Problemler —
- A) Verilen metinden "Muhammed (as)’in hayatı" ile "yaşama sahip olabilir." arasındaki bölümü, bu iki ifade de dahil olmak üzere, hiçbir değişiklik yapmadan kopyalayın.
- B) Kayıtlarda "Where should I click to: Open the Auto-placering" ifadesini içeren satır ile "pos(985,201)" ifadesini içeren satır arasındaki satırları, iki uç satır da dahil olmak üzere, yeniden yazın. Bu satırlarda "GUI agent" yerine "interface agent" koyun ve başka hiçbir şeyi değiştirmeyin.

Verilen Metin —
↓
Muhammed (as)’in hayatı tüm bu boşluklara yer vermeyecek düzeyde bir Güneş gibi herkes tarafından kabul görecek bir yüceliğe ve örnekliğe sahipti. İşte, Risalet böyle güçlü azimli yüce ahlak sahibi insanın omuzlarına yüklendi ve o ağırlığın altında eridi.” Emrolunduğun gibi dosdoğru ol” Uyarısı beni ihtiyarlattı diyen bir elçinin yaşamından söz ediyorum. Ruhi bir olgunluğa ulaşmış, ahlakın zirvesinde yaşayan ve herkesin nazarında emin bilinen ve güvenilir kişiliğe sahip bir elçi ancak bu davayı anlatacak ve ona öncülük edecek yaşama sahip olabilir.
↑
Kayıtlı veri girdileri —
↓
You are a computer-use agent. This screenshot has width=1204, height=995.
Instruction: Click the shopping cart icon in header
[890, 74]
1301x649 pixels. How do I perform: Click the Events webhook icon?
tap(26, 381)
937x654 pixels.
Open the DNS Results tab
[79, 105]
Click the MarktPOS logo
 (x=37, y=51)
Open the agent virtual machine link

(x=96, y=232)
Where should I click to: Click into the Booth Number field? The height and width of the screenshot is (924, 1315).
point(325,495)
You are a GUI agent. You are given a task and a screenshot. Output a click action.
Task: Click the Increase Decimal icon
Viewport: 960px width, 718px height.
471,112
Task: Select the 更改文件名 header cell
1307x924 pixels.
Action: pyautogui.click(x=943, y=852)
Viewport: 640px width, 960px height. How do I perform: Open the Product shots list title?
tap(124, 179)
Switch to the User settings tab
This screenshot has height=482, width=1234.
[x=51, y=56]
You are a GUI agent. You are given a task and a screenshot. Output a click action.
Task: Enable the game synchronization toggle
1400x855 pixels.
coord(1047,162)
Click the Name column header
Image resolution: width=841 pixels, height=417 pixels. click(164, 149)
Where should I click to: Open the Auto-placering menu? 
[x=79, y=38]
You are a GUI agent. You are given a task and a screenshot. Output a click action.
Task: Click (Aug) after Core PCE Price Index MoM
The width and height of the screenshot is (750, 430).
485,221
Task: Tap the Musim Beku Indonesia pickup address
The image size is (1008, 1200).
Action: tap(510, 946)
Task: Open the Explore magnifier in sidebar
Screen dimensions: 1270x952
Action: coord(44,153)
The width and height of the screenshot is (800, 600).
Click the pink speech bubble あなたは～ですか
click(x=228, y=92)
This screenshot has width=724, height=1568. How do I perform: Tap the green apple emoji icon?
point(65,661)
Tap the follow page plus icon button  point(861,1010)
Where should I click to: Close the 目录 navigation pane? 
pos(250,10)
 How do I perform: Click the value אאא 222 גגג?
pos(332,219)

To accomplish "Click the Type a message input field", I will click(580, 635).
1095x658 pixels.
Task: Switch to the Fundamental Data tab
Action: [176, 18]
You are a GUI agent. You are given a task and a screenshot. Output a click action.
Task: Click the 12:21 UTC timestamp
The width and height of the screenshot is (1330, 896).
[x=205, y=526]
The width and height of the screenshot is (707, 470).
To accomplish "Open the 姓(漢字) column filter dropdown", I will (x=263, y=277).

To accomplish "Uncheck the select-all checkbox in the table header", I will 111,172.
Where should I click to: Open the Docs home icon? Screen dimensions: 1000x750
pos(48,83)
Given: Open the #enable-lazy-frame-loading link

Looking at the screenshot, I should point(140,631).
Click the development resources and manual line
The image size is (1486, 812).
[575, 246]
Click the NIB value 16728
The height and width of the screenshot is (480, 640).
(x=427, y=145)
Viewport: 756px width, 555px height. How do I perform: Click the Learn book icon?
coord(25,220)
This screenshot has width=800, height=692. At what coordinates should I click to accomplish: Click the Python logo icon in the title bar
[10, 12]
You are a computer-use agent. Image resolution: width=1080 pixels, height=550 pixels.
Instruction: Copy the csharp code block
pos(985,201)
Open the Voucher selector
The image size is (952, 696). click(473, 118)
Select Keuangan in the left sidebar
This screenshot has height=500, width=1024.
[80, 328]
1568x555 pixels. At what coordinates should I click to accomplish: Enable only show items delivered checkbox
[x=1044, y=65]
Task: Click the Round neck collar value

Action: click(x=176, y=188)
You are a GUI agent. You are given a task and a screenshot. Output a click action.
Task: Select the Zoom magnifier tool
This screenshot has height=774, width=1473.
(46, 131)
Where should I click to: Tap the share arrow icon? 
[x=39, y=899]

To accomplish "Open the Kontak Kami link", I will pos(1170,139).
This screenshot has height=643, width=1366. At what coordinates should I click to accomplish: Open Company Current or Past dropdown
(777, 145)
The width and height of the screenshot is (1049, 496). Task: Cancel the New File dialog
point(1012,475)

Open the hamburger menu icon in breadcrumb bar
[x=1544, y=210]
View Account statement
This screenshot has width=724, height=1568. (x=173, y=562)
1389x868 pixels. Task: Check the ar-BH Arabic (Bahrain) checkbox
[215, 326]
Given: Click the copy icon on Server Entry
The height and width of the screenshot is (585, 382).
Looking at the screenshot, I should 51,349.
↑
Alıştırmanın Cevapları —
- A)
Muhammed (as)’in hayatı tüm bu boşluklara yer vermeyecek düzeyde bir Güneş gibi herkes tarafından kabul görecek bir yüceliğe ve örnekliğe sahipti. İşte, Risalet böyle güçlü azimli yüce ahlak sahibi insanın omuzlarına yüklendi ve o ağırlığın altında eridi.” Emrolunduğun gibi dosdoğru ol” Uyarısı beni ihtiyarlattı diyen bir elçinin yaşamından söz ediyorum. Ruhi bir olgunluğa ulaşmış, ahlakın zirvesinde yaşayan ve herkesin nazarında emin bilinen ve güvenilir kişiliğe sahip bir elçi ancak bu davayı anlatacak ve ona öncülük edecek yaşama sahip olabilir.

- B)
Where should I click to: Open the Auto-placering menu? 
[x=79, y=38]
You are a interface agent. You are given a task and a screenshot. Output a click action.
Task: Click (Aug) after Core PCE Price Index MoM
The width and height of the screenshot is (750, 430).
485,221
Task: Tap the Musim Beku Indonesia pickup address
The image size is (1008, 1200).
Action: tap(510, 946)
Task: Open the Explore magnifier in sidebar
Screen dimensions: 1270x952
Action: coord(44,153)
The width and height of the screenshot is (800, 600).
Click the pink speech bubble あなたは～ですか
click(x=228, y=92)
This screenshot has width=724, height=1568. How do I perform: Tap the green apple emoji icon?
point(65,661)
Tap the follow page plus icon button  point(861,1010)
Where should I click to: Close the 目录 navigation pane? 
pos(250,10)
 How do I perform: Click the value אאא 222 גגג?
pos(332,219)

To accomplish "Click the Type a message input field", I will click(580, 635).
1095x658 pixels.
Task: Switch to the Fundamental Data tab
Action: [176, 18]
You are a interface agent. You are given a task and a screenshot. Output a click action.
Task: Click the 12:21 UTC timestamp
The width and height of the screenshot is (1330, 896).
[x=205, y=526]
The width and height of the screenshot is (707, 470).
To accomplish "Open the 姓(漢字) column filter dropdown", I will (x=263, y=277).

To accomplish "Uncheck the select-all checkbox in the table header", I will 111,172.
Where should I click to: Open the Docs home icon? Screen dimensions: 1000x750
pos(48,83)
Given: Open the #enable-lazy-frame-loading link

Looking at the screenshot, I should point(140,631).
Click the development resources and manual line
The image size is (1486, 812).
[575, 246]
Click the NIB value 16728
The height and width of the screenshot is (480, 640).
(x=427, y=145)
Viewport: 756px width, 555px height. How do I perform: Click the Learn book icon?
coord(25,220)
This screenshot has width=800, height=692. At what coordinates should I click to accomplish: Click the Python logo icon in the title bar
[10, 12]
You are a computer-use agent. Image resolution: width=1080 pixels, height=550 pixels.
Instruction: Copy the csharp code block
pos(985,201)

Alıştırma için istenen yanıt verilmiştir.